#### [TEKS BACAAN]
⁂

Halaman

Senin, 09 Januari 2012

Kesalahan dalam memaknai Kesetaraan “Gender”
Kesetaraan gender yang selama ini menjadi perbincangan publik, banyak diartikan sebagai kesetaraan yang mutlak antara laki-laki dan perempuan. Bermula pada abad ke-18 di Barat muncul gerakan feminisme atau gerakan emansipasi wanita yang menuntut persamaan hak sepenuhnya antara kaum laki-laki dan perempuan.  Padahal dalam Islam tanpa menuntut sedemikian rupa, para kaum perempuan telah mendapatkan hak terbaiknya menjadi perempuan. Alasannya, sudah jelas tecantum dalam Al-Qur’an, dan As-sunnah, namun sungguh disayangkan para penafsir Nash tersebut banyak yang berbeda dalam penafsirannya sehingga melahirkan opini-opini baru yang menyeleweng dari pesan sebenarnya. Padahal pandangan Islam terhadap kedunya sama.
          Pada dasarnya Islam telah menyetarakan hak-hak perempuan dan laki-laki yang telah jelas yang secara langsung tersirat dalam Al-Qur’an dan As-Sunah. Seperti dalam surat An-Nisa ayat 34 yang berbunyi: “Kaum laki-laki itu adalah pemimpin bagi kaum wanita, oleh karena Allah telah melebihkan sebahagian mereka (laki-laki) atas sebahagian yang lain (wanita), dan karena mereka (laki-laki) telah menafkahkan sebagian dari harta mereka.” Tafsir ayat ini lebih kepada konteks dalam keluarga, dimana laki-laki yang mempunyai amanat untuk menjadi kepala keluarga termasuk kepada istrinya. Namun jika diartikan dalam makna kepemimpinan pada umumnya, memang laki-laki lebih utama untuk menjadi seorang pemimpin, tapi jika terdapat seorang perempuan yang mempunyai potensi lebih dibanding laki-laki, apa salahnya perempuan yang mengambil alih kepemimpinan tersebut.

⁂

#### [KETENTUAN LATIHAN]
Lanjutkan teks tentang kesetaraan gender dalam Islam mulai dari kalimat terakhirnya.

#### [DATA YANG DIBERIKAN]
⁂

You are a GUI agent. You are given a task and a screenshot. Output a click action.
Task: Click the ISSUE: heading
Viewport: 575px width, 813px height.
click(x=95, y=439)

⁂

#### [JAWABAN LATIHAN]
          Dalam sebuah hadist disebutkan bahwa dunia ini adalah kesenangan dan sebaik-baik kesenangan adalah perempuan yang shalih. Akan tetapi makna kesenangan disitu jangan disalah artikan sehingga memproporsikan perempuan sebagai komoditi kesenangan kaum laki-laki dan dapat diperlakukan dengan semena-mena seperti yang dilakukan pada kaum perempuan –perempuan Amerika hingga mereka mati-matian menuntut agar kesetaraan hak antara laki-laki dan perempuan disamakna. Karena kalau demikian, berarti makna kebalikannya akan mempunyai arti, sebaik-baik kesenangan bagi perempuan adalah lelaki yang shalih, kalau demikian akan sampai pada konklusi yang tidak benar dalam arti masing-masing pihak akan menjadikan pihak yang lain sebagai komoditi kesenangannya. Padahal pesan yang tersirat dari hadist diatas adalah untuk menggambarkan peran perempuan yang penting dalam membangun kebahagian dan kesenagan bagi pasangan hidupnya.
          Perempuan yang diciptakan dengan segi perasaannya yang begitu sensitif dan laki-laki dengan keistimewaan yang menonjol merupakan garis yang telah ditetapkan oleh Allah, keduannya tercipta untuk saling melengkapi dan bukan untuk saling bercerai berai menuntut hak masing-masing. Keduanya sama-sama memiliki peranan penting dalam kehidupan. Ada memang beberapa perbedaan dalam bidang tertentu misal dalam hal kepemimipinan, namun perbedaan itu tidak bersifat mutlak dan permanen. Laki-laki dan perempuan, keduanya terlahir ke muka bumi sebagai khalifah pembawa pesan amar ma’ruf dan nahi mungkar, mempunyai hak yang sama dalam berprestasi seperti jelas dalam hadist nabi “tholabul ‘ilmi faridhotun ‘ala kulli muslimin wa muslimatin”. So guys.. isu kesetaraan gender yang berkembang di dunia barat yang jelas berbeda 180’ dari dasar agama kita itu, janganlah kita jadikan sebuah kiblat sosial dan budaya hidup kita. Berbanggalah kita kaum perempuan , karena Islam mengajarkan untuk menghormati kita, perempuan. Sampai-sampai Syurga pun di bawah telapak kaki ibu (perempuan). Keren banget g tuuh..? J

Jogja, 9 desember 2011
Vicky - 10210041
Read More..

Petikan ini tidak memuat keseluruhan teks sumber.